• ACTION ITEM
Write only the number of lines in the entries below that contain the string "thumbnail".

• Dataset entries
════════

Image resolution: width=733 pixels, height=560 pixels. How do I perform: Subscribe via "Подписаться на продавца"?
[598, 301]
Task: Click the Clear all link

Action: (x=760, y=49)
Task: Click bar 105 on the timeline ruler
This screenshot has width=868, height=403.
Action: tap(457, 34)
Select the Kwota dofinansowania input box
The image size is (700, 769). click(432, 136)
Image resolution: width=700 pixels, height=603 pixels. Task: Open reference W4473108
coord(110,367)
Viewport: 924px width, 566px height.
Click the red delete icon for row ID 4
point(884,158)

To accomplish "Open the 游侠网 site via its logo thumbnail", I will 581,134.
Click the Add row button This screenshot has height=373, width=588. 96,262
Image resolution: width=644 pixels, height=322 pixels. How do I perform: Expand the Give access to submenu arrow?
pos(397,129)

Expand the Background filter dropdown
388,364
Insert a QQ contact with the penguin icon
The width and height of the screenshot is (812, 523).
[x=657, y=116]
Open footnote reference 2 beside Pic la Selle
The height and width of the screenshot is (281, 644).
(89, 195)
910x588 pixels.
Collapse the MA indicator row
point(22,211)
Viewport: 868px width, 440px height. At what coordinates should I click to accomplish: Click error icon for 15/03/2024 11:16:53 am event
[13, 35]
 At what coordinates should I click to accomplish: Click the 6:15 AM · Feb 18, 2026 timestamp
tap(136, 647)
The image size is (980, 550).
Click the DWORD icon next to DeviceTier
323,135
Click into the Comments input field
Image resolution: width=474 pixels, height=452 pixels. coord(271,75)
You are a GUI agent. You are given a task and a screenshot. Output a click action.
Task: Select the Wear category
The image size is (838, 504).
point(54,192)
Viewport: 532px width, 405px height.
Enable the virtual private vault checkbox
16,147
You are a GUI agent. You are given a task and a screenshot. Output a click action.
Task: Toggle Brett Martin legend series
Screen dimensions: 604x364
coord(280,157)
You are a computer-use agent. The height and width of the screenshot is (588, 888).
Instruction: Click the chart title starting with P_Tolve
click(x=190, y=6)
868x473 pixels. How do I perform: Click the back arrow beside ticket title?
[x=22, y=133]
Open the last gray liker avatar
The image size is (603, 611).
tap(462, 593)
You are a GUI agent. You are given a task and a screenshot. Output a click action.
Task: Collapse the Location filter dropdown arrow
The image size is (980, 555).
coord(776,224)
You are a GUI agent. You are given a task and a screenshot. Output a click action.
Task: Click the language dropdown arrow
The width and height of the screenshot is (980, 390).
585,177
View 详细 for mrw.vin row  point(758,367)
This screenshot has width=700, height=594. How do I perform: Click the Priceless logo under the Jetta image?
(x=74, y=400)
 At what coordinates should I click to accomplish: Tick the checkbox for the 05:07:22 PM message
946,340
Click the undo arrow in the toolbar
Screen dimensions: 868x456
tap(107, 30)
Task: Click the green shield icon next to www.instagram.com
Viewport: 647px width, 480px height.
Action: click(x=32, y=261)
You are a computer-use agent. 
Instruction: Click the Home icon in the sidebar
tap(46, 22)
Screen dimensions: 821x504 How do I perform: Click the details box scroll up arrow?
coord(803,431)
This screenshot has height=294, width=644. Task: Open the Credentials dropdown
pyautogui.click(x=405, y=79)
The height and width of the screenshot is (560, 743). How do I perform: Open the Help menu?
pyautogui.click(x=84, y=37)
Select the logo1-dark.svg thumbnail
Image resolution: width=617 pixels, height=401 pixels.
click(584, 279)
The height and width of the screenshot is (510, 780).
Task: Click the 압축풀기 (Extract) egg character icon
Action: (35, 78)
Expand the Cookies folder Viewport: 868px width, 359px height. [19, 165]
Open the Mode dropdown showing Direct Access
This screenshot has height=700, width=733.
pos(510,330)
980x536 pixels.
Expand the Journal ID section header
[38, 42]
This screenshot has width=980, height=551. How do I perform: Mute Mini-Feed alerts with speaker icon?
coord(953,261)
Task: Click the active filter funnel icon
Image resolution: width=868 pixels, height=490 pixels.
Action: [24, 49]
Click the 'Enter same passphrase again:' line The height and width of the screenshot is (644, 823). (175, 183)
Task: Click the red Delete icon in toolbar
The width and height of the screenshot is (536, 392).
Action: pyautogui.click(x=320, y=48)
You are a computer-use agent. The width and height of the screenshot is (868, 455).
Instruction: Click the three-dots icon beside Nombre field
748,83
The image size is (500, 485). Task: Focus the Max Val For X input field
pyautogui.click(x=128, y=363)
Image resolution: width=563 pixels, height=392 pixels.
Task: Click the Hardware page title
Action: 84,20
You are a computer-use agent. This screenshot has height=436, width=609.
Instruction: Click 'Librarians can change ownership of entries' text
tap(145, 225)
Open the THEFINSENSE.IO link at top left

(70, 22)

════════

• EXERCISE SOLUTION
2